Toshiko Hokama / 1903-2002


By Leila Fujimori

Although Toshiko Hokama loved music, she couldn't carry a tune.

"But she certainly sang anyway," said youngest offspring Amy Mitsuda.

Hokama's lack of musical ability didn't stop her from opening Hokama's Music in Honolulu and Wailuku -- which specialized in traditional Japanese music -- and running it for more than 70 years.

Nothing stopped the enterprising Hokama in pursuing new ventures and ideas.

"Whatever assets she had as a person, she used them to the fullest," said daughter Yasuko Betty Inada, who helps run the shop on South King Street.

Hokama, 98, died at home Jan. 17.

She was Toshiko Tamanaha when she was born in Nishihara, Okinawa, in 1903. A family friend predicted she would succeed in Hawaii because she was a go-getter.
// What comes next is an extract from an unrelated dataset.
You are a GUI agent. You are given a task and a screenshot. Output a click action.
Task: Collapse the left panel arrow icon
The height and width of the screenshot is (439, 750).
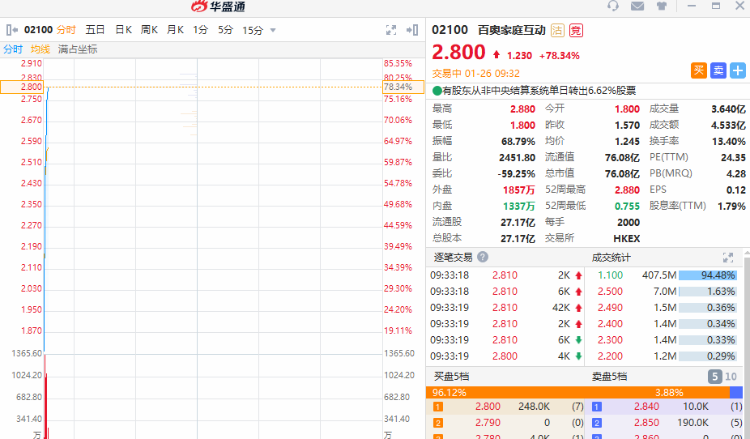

That prediction proved to be true.

Hokama arrived in Kohala on the Big Island at age 18 to marry Seiko Hokama, a plantation laborer.

But plantation life was not for her, so they moved to Wailuku, Maui, and opened up Hokama Store, a general merchandise store.

"She was the engine, the decision-maker," Mitsuda said.

The savvy businesswoman believed she could best sell what she personally liked.

"Since she liked music, she decided to go into the record business," Mitsuda said. "She knew nobody else was selling, so it was a nice market for her at the time."

So in the 1930s, she was one of the few to sell Japanese recorded music in Hawaii and perhaps the only one on Maui.

After the bombing of Pearl Harbor, the store's entire Japanese record inventory was confiscated.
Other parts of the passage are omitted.